**Information shown:**
==*==
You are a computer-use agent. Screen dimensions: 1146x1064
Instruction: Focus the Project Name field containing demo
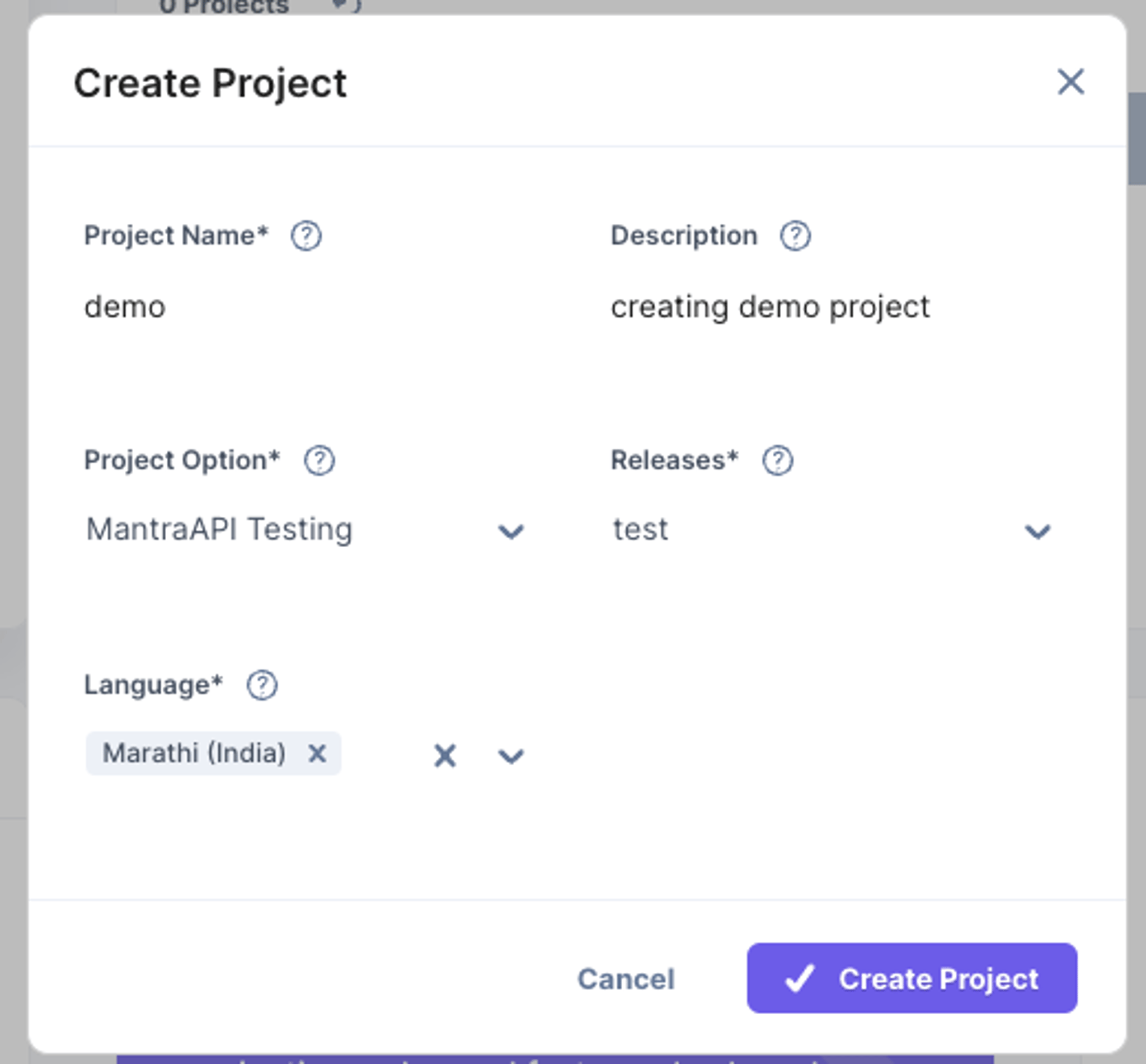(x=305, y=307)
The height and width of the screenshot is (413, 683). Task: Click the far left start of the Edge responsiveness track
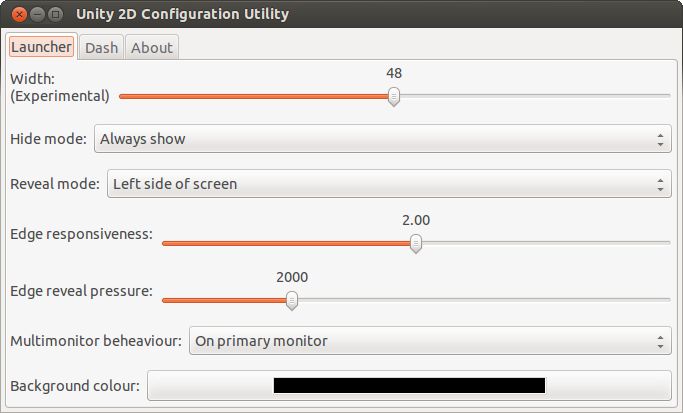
==*==
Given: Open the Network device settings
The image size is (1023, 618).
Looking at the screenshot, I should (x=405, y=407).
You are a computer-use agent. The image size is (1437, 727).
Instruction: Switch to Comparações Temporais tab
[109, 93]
==*==
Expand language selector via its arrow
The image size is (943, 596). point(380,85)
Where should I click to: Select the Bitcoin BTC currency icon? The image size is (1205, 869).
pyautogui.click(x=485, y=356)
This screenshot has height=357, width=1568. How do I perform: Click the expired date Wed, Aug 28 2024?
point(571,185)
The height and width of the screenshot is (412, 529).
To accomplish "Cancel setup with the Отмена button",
==*==
**Problem:** In how many lines above does the word "agent" appear? Answer with only the number.

**Answer to this exercise:** 2